Democrats dismiss GOP efforts here as “a blatantly political and partisan effort,” as White House spokesman Jay Carney put it.
“It is nothing more than a political ploy, because continuing to focus obsessively on repealing the Affordable Care Act has lost its luster,” Rep. Debbie Wasserman Schultz of Florida, who chairs the Democratic National Committee, said at a Monitor-hosted press breakfast this week.
Still, it could be a move that pays off for the GOP – at least that’s what several recent polls suggest.
Most voters suspect the Obama administration hasn’t been completely forthcoming about how it reacted to the Benghazi attack, Rasmussen reported this week, and just over half think the Benghazi matter deserves further investigation.
“Only 32 percent of Likely U.S. Voters are satisfied with the administration’s explanation of its response to the Benghazi situation in September 2012, according to a new Rasmussen Reports national telephone survey,” the polling organization found. “Fifty percent are not satisfied with the administration’s explanation.”

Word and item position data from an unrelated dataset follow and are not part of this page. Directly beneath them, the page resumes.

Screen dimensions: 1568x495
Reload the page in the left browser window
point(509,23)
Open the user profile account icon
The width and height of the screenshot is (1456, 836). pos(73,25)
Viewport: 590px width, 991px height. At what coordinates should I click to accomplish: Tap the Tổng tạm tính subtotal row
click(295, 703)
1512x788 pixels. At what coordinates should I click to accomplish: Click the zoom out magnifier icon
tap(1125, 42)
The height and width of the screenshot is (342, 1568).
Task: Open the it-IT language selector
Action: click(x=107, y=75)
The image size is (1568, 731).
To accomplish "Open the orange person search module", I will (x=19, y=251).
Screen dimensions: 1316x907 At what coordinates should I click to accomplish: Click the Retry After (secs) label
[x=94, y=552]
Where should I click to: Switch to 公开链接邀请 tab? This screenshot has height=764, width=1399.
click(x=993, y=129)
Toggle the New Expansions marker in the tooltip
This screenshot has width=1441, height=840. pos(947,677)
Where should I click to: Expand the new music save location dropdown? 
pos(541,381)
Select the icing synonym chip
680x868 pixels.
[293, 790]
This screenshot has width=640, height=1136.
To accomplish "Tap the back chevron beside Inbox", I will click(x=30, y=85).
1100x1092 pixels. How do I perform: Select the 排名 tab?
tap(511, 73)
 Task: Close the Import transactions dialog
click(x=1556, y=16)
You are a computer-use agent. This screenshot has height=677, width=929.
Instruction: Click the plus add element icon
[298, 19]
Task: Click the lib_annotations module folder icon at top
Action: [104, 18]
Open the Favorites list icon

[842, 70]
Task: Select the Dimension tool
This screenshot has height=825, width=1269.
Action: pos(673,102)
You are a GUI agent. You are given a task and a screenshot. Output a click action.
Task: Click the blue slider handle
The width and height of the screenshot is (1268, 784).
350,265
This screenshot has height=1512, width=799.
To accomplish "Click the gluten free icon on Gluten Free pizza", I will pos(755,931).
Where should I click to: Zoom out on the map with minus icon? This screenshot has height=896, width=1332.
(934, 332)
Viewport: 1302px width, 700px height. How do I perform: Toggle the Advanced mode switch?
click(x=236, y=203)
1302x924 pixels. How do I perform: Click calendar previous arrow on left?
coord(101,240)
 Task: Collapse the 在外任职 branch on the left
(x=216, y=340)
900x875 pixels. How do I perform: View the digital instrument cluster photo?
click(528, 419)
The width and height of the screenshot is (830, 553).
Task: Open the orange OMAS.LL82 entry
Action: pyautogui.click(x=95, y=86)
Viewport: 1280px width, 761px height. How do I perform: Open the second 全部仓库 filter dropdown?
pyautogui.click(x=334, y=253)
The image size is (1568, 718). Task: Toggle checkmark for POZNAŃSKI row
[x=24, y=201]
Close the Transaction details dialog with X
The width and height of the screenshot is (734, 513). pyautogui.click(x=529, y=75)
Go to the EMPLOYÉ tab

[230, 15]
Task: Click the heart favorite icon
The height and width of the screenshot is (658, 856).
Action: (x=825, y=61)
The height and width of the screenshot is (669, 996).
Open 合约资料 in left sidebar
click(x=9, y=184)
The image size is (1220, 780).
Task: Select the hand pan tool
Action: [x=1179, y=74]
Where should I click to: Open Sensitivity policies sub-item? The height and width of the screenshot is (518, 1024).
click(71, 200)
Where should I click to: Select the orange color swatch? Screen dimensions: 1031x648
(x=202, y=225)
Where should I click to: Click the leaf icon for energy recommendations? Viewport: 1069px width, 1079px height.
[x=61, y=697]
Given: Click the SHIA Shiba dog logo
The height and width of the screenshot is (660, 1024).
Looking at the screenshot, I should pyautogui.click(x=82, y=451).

A Fox News poll in April had similar results: By 60-34 percent, voters want Congress to continue investigating Benghazi, including 42 percent of Democrats.
“By a margin of 61-26 percent, voters believe that the White House is ‘trying to cover-up’ what happened in Benghazi rather than ‘being open and transparent,’” Fox reported. “About a third of Democrats (33 percent), two-thirds of independents (66 percent) and almost all Republicans (87 percent) say the Obama administration is hiding something on Benghazi.”
Asked in a Washington Times poll, “Do you think the Benghazi scandal will hurt former Secretary of State Hillary Clinton if she chooses to run for president in 2016?” 83 percent said “yes.”
Meanwhile, Democrats have to decide whether to take part as the minority in the House’s special investigative committee – they’d have five seats and Republicans have seven – where they could at least weigh in, or to boycott committee hearings.
That still hadn’t been decided by the end of the day Friday.
Speaker Boehner has rejected the Democrats' request for equal membership on the panel. Democrats say they'll participate nonetheless if they get GOP guarantees of fair access to documents, a voice on subpoenas, and an equal chance to question witnesses.
"We must have standards," Pelosi said at a news conference after Democrats held a strategy session Friday morning. Later, in a letter to Boehner, she held firm to her objections, saying the current rules would not prevent a repeat of the "unacceptable and repeated abuses" that she said have occurred in the parallel investigation by Rep. Darrell Issa.
"We don't want a kangaroo court," Rep. Chris Van Hollen, (D) of Maryland, told reporters. "We think that this whole Benghazi hearing is a waste of taxpayer dollars, but if at the very least they're going to establish a fair process then we could participate."
This report includes material from the Associated Press.